He sat in the front seat of the Oldsmobile, the latest model, plush seats, electric windows, and fully equipped, including air-conditioning, perhaps the greatest luxury of all, especially on this hot, humid summer afternoon in late August. Away up north, where he lived, far from this small delta town along the Mississippi River, most cars had no air-conditioners. The only relief from summer heat back home would have been to roll down the rear window of the station wagon, the seat facing backwards, his usual place when his family traveled.

Today was different, somehow. His grandfather had not said where they were going. The boy glanced at his face and tried to guess, but could read nothing in the calm, deliberate features. His grandfather’s slight smile gave away little, since it usually graced his lips, except when he spoke of injustice or unrest in the world. Then it would become a thin, weary frown, and the corners of his mouth would draw in a sharp tisk of disapproval.

“Where are we going, Grandad?”

“You’ll see. We’re almost there.”

The town spanned only about ten or twelve blocks from one end to the other, at least in their part of it. But, the car had driven beyond the street where they often would have turned to drive to the lake or the country club for a swim on unbearably hot afternoons, like this one. Instead, they turned at the next corner to go in the opposite direction, down a street lined with ramshackle houses and unpainted shanties with bowed roofs.

He peered out the car window, his eyes just barely above the door.
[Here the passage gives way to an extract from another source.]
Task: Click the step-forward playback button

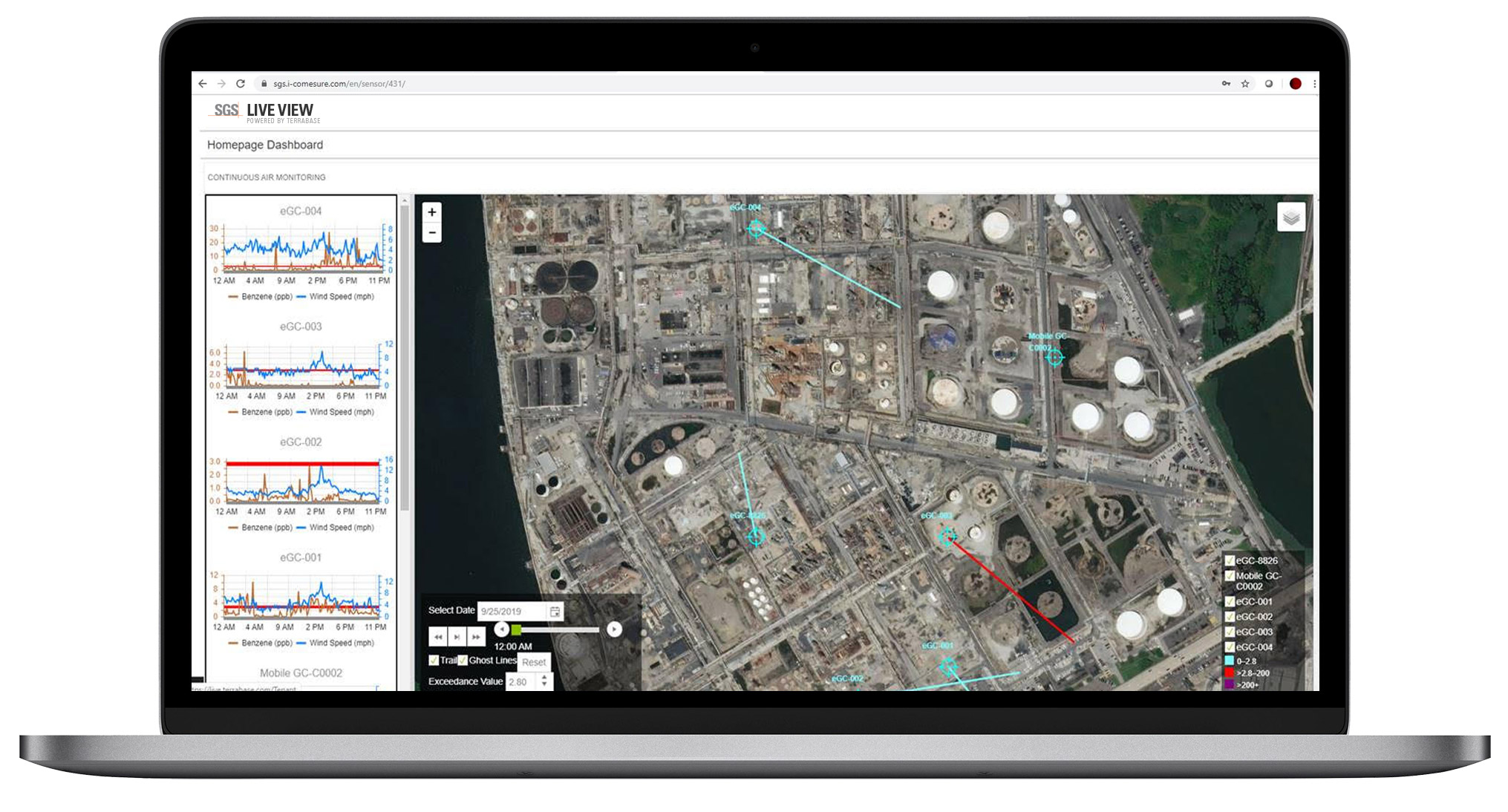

After a few blocks, they passed a corner market, where a few men stood out front, glaring at the large, blue car as they drove by, warily trying to see inside.

His grandfather turned the car at the next corner, and soon pulled up in front of a long, low, one-story building. Much of the white paint on the siding had peeled away. Out front, a sign swinging from the porch overhang above the steps read, “Still Waters Home for the Aged.”
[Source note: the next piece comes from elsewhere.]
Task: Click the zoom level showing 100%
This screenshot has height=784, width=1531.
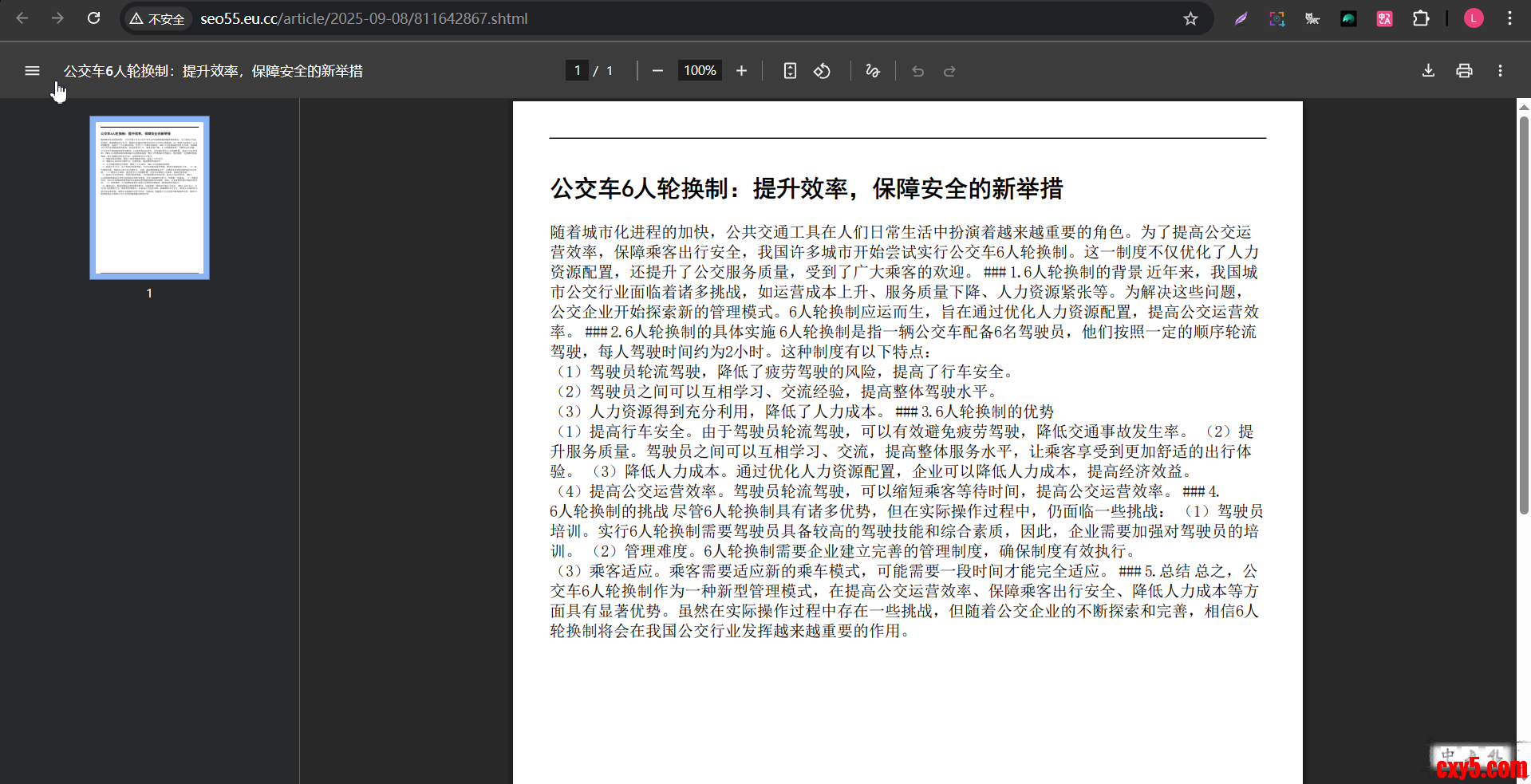Action: 699,70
He looked at his grandfather, who shut off the engine.

“We’re here. Let’s go on in.”

The boy opened the passenger door, stepped onto the street, and heaved the door shut. The heat bore down on his shoulders. His grandfather strode around the front of the car, and they walked together up the wooden stairs to the open porch. A few men, as old as any the boy had ever seen, sat in rocking chairs on the porch, and they rocked to a standstill, as he and his grandfather opened the screen door and walked inside.

The door opened into a wide hallway, which stretched through the middle of the building to the open back door. A reception desk occupied most of the center of the hallway, with room to pass through on the left. On either side of the hall, a set of large doors mirrored each other. Above the door on the right hung a sign labeled “WOMEN,” and on the left, “MEN.” Beyond the reception desk, another set of doors exactly matched the others.

His grandfather approached the desk. A caged fan oscillated with an occasional rattle on a shelf above the desk. A small, turquoise transistor radio, its cover taped together, played blues quietly to one side. The singer’s raw, plaintive voice desired a paradise with nothing to do.

The receptionist, a broad-shouldered woman in a blue flower print dress, her glossed hair flipped up at the ends, looked up and greeted them with a smile. A young boy with close-cropped hair, dressed in shorts and an open-collar green checkered shirt, stood beside her behind the desk. The two boys eyed each other, the way foreigners do, but neither spoke.

“Afternoon, Mr. Walter. It’s a hot one, ain’t it?”

“It certainly is, Miz Annabelle. This, too, will pass.”

“So right. So right. Can I help y’all?” she asked, with an expression nearing gratitude.

“We came to see Melvin Brown.”

“Yessir, Mr. Walter. You’ll find him as usual, all the way to the far wall on the right side.”

“Thank-you, Miz Annabelle.”

“And, who is this young man you bringed with you today, may I ask?

“This is my grandson, Will.”

“Well, hello, Will.” She turned to the boy standing at her side. “Sammy Lee, say hey to Will,” she prodded.


“Hey,” the boy replied.

His grandfather placed a hand on his shoulder, and turned him toward the door to the men’s ward. The boy turned the knob and opened the door, and they entered a large, open room with canvas partitions, which separated the beds lining the walls on either side and across the back. Two ceiling fans whirred overhead, stirring the air, but providing little relief from the heat and humidity. The windows on either side of the room were propped open, but not a whisper of a breeze came through them.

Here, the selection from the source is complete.